→ **SOURCE DOCUMENT**:
Then we looked at the idea of calculating the pi-naught into two gamma, approximately. That had been done many, many different ways, always with the same answer. It was done back in something like 1950 by Jack Steinberger, who spent a year at the Institute for Advanced Study, and he did a calculation of pi-naught in two gamma, based on perturbation theory with a neutron and proton, and he got the answer approximately right. No, how did he do it? It wasn't exactly perturbation theory, I've forgotten what the argument was, but anyway he made a clever argument to get the answer essentially right.
Then, with the discovery of anomalies and using pole dominance, Stephen Adler and various other people, I forget exactly who they were, but various theorists showed that you would get this as a real theorem in the limit of light… light pion, and that it represented a very important quantity because it was a sum over the product of the axial charges and the… the fundamental axial charges and the fundamental electric charges squared… multiplied by the fundamental electric charges squared of the elementary objects in the theory, because those would give the... the anomaly. So Bardeen and Fritzsch and I looked into this and we saw that with color the quarks would give the right answer, and that was really... that was really beautiful.
Around this time I went to Munich—München—and gave a talk there, which Heisenberg attended, and Heisenberg had been hostile to all of the good ideas in this area. He hadn't believed in strangeness; he hadn't believed in SU(3), approximate SU(3), he said it was like approximating a cube by a sphere or something like that; and… and now he didn't believe in the quarks and he didn't believe in this calculation. He thought the correct calculation was one with neutron and proton and no color. But of course, quarks and color give the same answer as neutrons and protons and no color. We made some sort of a bet, but it was never clear enough that anyone could collect. The… then we worked further with these… with these ideas in the fall of ’71 and the spring of ’72. I gave some lectures in the winter at Schladming where I described our results a little bit.

→ **Records from a data collection**:
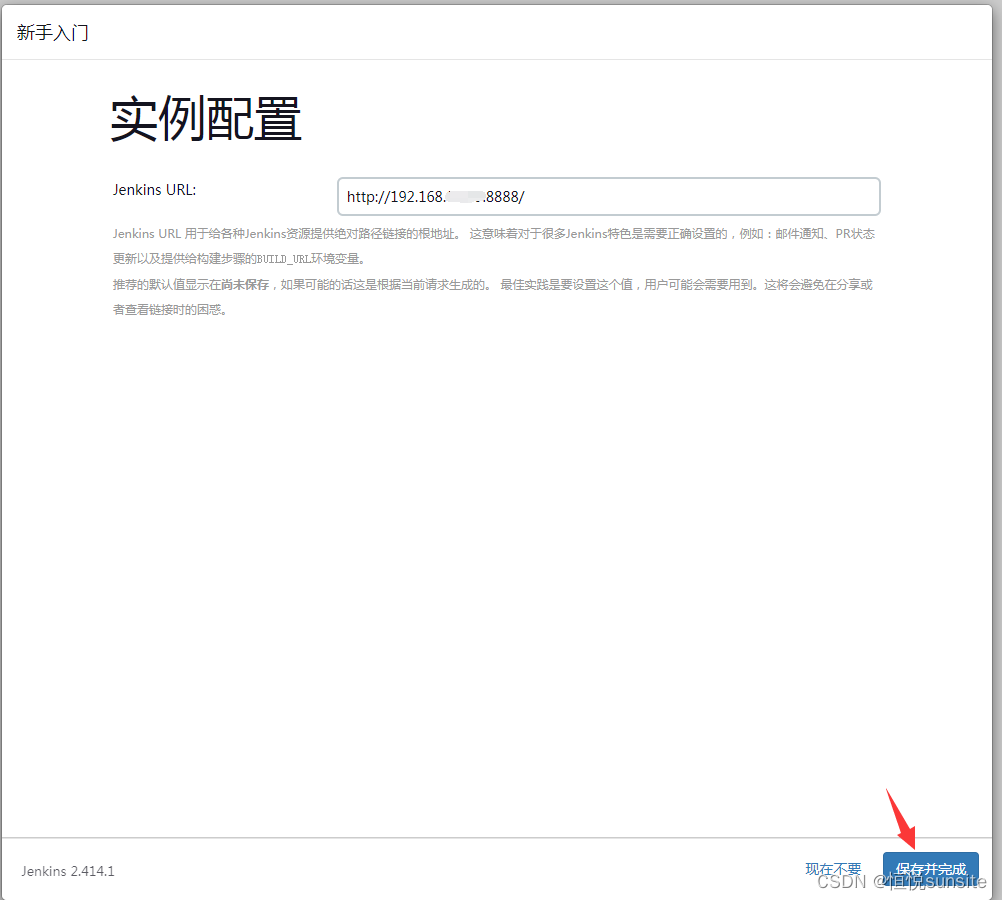The width and height of the screenshot is (1002, 900).
Task: Click the 实例配置 page heading
Action: 205,116
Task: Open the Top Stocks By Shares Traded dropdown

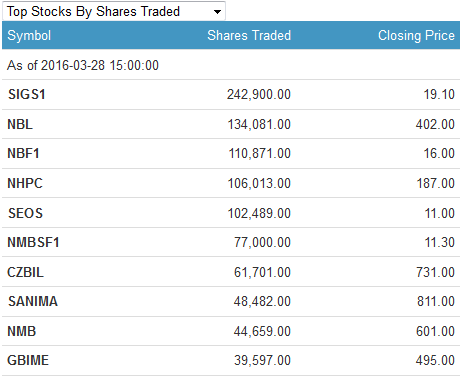Action: (x=114, y=11)
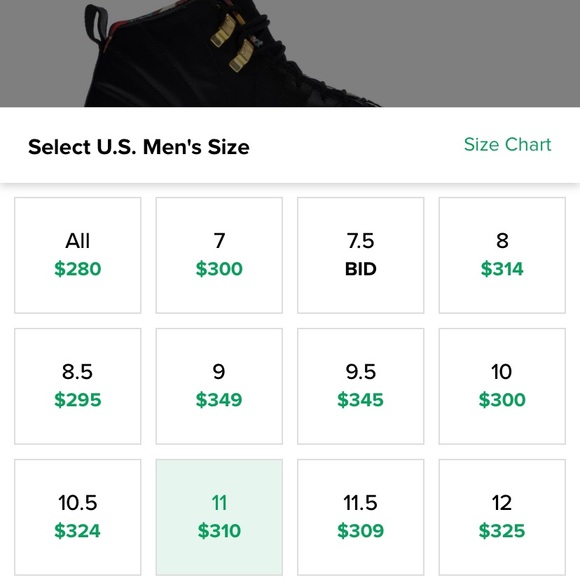Open the Size Chart link
This screenshot has width=580, height=580.
[x=508, y=144]
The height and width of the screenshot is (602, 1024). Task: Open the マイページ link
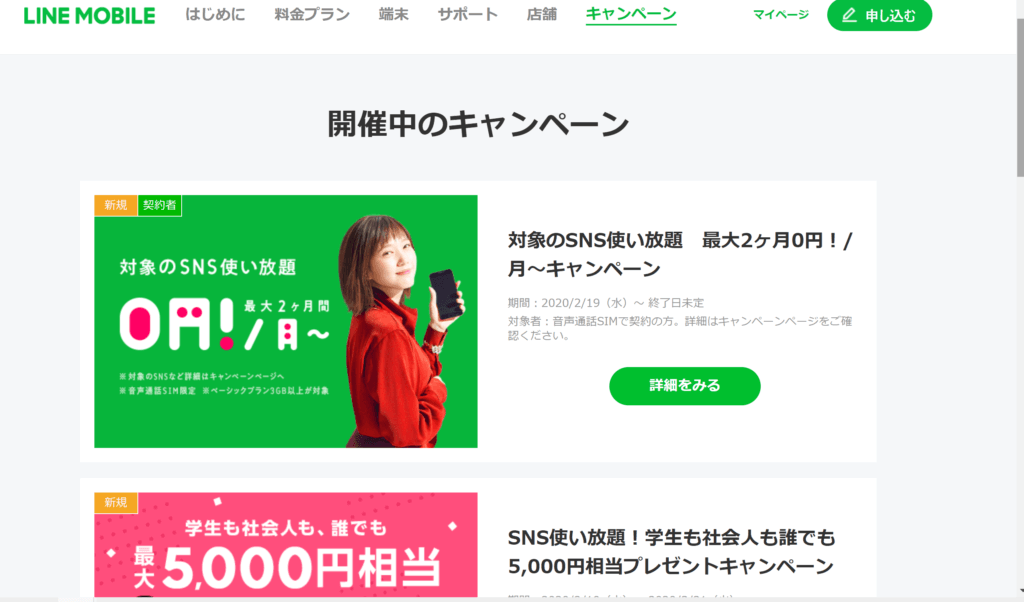(780, 14)
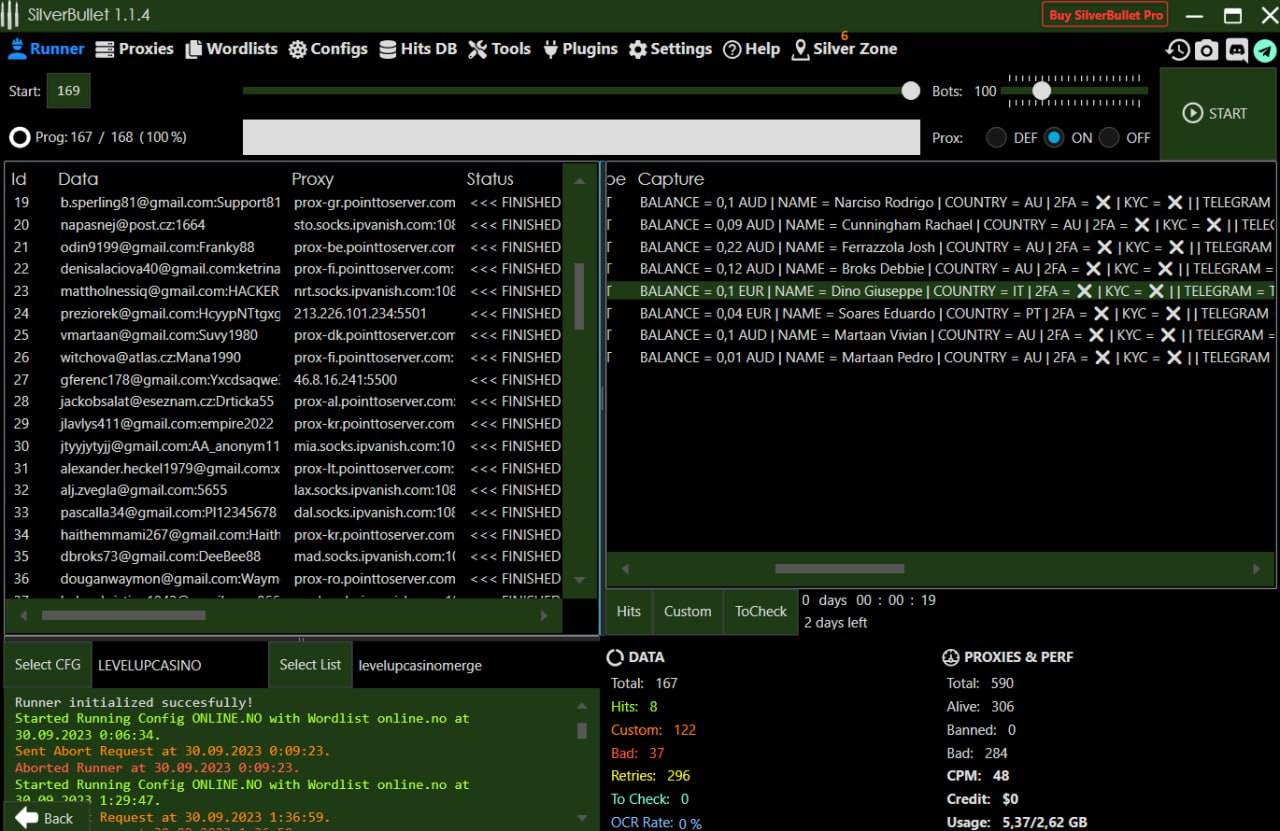Switch to the Custom results tab
1280x831 pixels.
pos(688,611)
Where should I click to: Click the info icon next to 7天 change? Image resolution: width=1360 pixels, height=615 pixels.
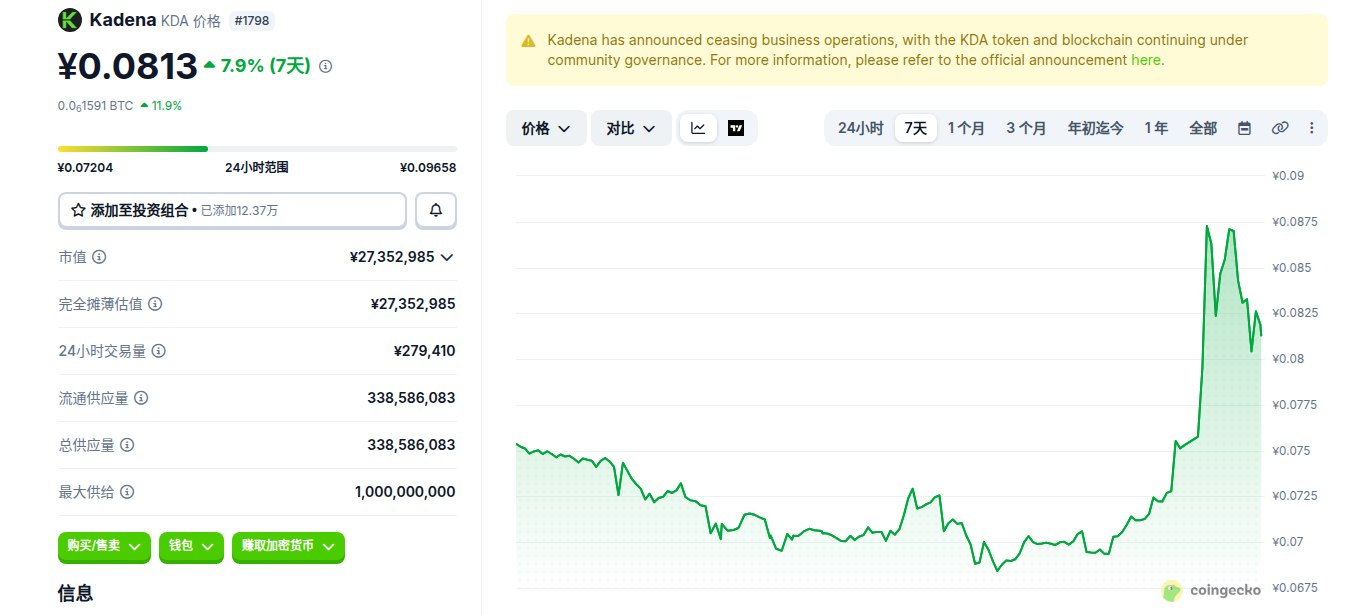[325, 66]
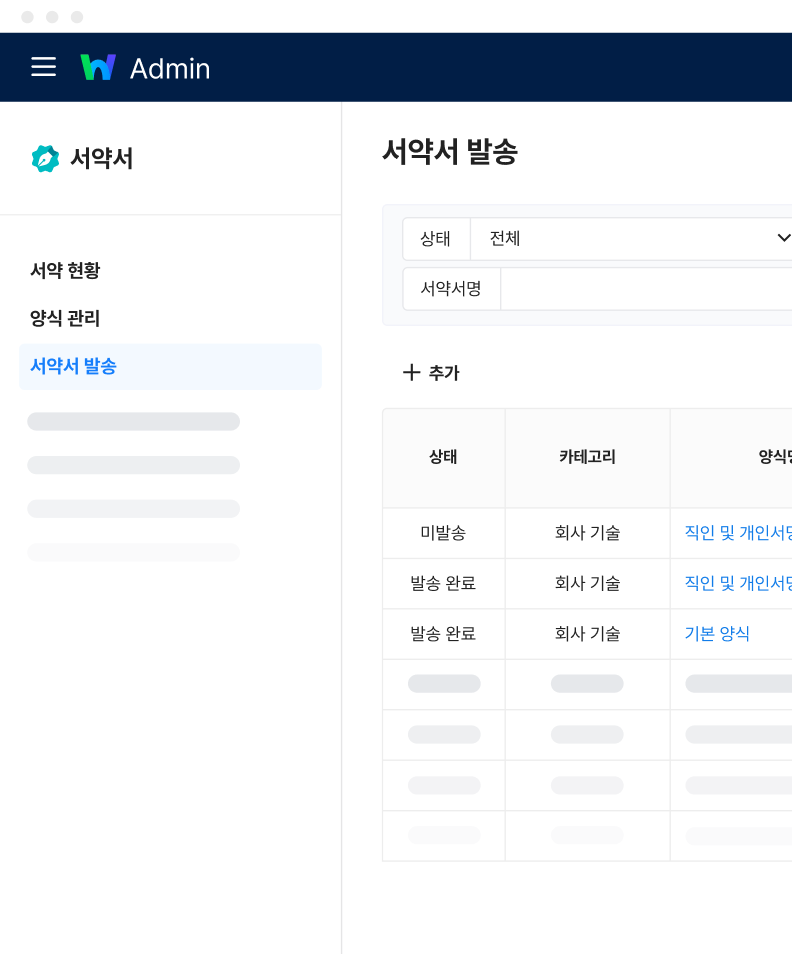This screenshot has height=954, width=792.
Task: Click the chevron arrow of the 상태 filter
Action: (782, 239)
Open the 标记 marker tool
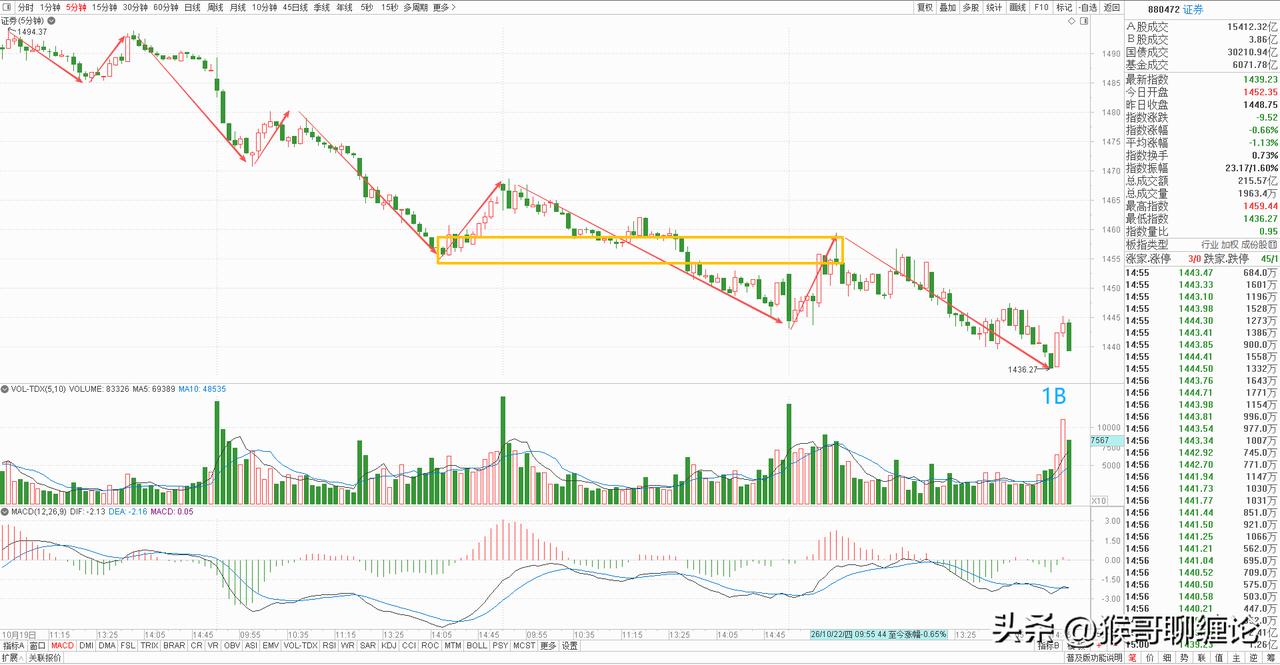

→ **INSTRUCTIONS FOR THE TASK**: Using the passage about the pi-naught calculation, decide whether each statement agrees with it: (a) Steinberger's answer came out approximately right; (b) Heisenberg accepted SU(3); (c) someone eventually collected on the bet made with Heisenberg. Give yes or no for each, with the deciding words quoted from the passage.

→ **RESPONSE TO THIS EXERCISE**:
(a) Yes: "he got the answer approximately right."
(b) No: "he hadn't believed in SU(3)"
(c) No: "it was never clear enough that anyone could collect."